(Collected data entries)
┄┄┄┄┄┄┄┄┄┄

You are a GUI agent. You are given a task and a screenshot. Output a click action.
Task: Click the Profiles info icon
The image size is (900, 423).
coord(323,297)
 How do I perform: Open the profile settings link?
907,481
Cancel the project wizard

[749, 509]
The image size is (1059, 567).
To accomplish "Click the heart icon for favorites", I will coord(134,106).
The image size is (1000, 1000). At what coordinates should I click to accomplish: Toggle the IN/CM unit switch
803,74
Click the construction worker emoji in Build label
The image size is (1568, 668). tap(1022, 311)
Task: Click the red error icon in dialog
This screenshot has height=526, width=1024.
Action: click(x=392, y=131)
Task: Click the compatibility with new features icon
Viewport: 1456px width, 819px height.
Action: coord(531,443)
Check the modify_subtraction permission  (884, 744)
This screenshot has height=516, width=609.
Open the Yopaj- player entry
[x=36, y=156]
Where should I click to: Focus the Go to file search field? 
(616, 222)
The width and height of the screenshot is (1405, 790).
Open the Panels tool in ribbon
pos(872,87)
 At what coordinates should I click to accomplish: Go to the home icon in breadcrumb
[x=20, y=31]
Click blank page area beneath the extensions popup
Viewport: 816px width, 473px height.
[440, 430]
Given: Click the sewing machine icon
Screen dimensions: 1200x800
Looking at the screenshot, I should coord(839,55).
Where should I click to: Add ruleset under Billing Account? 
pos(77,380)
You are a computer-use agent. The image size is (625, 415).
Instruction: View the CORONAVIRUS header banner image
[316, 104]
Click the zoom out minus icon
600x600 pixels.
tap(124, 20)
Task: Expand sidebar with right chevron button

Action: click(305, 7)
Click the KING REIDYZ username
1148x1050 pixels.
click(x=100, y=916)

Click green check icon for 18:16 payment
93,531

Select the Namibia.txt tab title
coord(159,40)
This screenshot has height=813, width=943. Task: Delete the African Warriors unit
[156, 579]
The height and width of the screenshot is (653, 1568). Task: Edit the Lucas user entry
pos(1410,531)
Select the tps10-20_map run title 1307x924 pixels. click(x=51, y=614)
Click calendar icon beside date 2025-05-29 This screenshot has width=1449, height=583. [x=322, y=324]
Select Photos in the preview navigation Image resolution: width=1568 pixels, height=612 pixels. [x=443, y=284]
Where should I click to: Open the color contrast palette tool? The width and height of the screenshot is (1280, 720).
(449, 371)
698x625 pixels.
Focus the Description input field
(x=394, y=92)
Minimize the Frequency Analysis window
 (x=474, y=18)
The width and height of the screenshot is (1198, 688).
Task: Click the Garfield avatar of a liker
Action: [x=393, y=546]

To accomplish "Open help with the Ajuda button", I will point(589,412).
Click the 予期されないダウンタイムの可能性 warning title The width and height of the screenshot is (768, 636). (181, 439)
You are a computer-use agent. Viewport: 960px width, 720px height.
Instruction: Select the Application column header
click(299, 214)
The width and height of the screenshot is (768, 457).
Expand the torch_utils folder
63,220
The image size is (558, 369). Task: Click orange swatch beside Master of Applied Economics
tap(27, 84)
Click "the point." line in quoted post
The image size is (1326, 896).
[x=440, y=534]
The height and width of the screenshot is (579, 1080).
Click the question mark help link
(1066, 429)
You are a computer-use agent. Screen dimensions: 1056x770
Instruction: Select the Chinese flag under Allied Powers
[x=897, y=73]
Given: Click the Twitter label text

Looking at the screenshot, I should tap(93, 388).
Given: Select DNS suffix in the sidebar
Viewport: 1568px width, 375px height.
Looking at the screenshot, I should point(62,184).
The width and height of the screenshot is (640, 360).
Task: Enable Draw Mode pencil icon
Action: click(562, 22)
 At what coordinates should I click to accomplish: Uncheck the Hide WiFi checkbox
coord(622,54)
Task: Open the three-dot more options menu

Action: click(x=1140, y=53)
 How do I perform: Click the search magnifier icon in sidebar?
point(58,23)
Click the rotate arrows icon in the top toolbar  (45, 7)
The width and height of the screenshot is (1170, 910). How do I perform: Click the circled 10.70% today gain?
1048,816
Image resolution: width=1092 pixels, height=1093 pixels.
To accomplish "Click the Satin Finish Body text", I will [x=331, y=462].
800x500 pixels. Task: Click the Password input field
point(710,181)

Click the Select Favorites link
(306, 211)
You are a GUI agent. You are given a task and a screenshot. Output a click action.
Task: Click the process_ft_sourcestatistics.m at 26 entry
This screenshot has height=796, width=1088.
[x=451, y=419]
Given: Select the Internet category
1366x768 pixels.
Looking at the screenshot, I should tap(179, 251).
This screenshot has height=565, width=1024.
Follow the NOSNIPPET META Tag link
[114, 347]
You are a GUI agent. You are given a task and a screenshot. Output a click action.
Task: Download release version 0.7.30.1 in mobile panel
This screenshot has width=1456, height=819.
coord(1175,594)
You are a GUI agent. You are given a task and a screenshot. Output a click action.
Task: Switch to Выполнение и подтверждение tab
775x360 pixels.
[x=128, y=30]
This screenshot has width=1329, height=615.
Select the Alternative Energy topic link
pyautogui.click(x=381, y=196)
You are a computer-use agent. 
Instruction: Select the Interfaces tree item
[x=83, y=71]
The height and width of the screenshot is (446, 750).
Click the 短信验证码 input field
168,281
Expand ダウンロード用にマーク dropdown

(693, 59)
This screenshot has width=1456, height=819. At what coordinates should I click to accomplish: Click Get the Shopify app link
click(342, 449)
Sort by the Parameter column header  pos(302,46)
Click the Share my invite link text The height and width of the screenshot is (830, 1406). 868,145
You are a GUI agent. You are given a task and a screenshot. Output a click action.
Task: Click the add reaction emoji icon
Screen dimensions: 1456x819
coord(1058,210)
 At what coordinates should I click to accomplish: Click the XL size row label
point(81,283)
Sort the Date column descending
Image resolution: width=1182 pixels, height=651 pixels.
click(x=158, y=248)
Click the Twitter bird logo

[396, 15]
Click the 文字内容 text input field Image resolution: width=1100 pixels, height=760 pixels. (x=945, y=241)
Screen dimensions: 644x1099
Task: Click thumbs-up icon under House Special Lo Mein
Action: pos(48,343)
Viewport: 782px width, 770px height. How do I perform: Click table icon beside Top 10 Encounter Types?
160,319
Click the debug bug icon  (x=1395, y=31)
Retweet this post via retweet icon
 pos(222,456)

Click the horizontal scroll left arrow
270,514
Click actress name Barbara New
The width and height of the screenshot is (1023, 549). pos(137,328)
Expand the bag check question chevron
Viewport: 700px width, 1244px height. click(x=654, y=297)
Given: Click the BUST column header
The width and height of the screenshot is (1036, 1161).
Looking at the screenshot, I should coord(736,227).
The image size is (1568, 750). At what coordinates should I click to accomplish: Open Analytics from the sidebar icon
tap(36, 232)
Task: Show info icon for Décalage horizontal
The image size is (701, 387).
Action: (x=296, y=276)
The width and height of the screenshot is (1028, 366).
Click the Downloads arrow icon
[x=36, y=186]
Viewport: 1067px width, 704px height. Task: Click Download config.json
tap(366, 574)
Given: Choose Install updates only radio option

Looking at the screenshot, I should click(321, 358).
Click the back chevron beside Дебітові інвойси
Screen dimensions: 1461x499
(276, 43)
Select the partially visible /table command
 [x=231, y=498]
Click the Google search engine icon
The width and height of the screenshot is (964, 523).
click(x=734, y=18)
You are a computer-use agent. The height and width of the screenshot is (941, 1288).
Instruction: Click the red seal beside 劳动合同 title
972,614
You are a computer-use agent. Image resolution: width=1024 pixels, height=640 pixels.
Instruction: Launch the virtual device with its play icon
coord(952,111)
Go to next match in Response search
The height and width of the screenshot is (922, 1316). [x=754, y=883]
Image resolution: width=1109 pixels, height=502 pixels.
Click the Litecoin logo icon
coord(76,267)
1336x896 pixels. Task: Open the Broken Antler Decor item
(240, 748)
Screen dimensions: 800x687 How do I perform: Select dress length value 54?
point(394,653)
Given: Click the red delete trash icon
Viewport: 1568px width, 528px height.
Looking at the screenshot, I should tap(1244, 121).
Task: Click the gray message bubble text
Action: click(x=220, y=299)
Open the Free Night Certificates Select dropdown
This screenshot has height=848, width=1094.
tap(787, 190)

┄┄┄┄┄┄┄┄┄┄

## TASK BRIEF:
Nothing before the line containing "Open the Free" should be repeated; repeat that line and all later lines through the end of the data above, exactly.

## ANSWER TO THE PROBLEM:
Open the Free Night Certificates Select dropdown
This screenshot has height=848, width=1094.
tap(787, 190)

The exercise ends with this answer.